━━━━━ Extracted records
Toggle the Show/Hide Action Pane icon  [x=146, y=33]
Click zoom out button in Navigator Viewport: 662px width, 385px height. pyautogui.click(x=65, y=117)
━━━━━━━━━━
━━━━━ Extracted records
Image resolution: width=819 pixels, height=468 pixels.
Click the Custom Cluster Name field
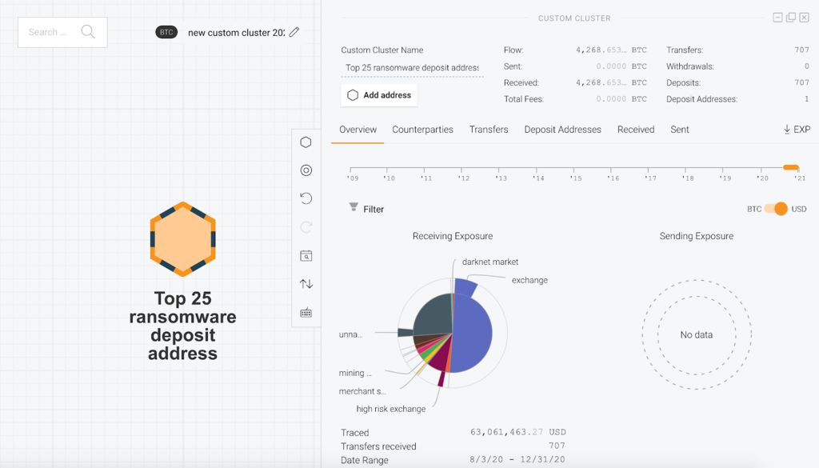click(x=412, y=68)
━━━━━━━━━━
Take exactly the lines from the one containing "Toggle the Show/Hide" through the one containing "Click zoom out" in the data above, and output them with nothing added.

Result below:
Toggle the Show/Hide Action Pane icon  [x=146, y=33]
Click zoom out button in Navigator Viewport: 662px width, 385px height. pyautogui.click(x=65, y=117)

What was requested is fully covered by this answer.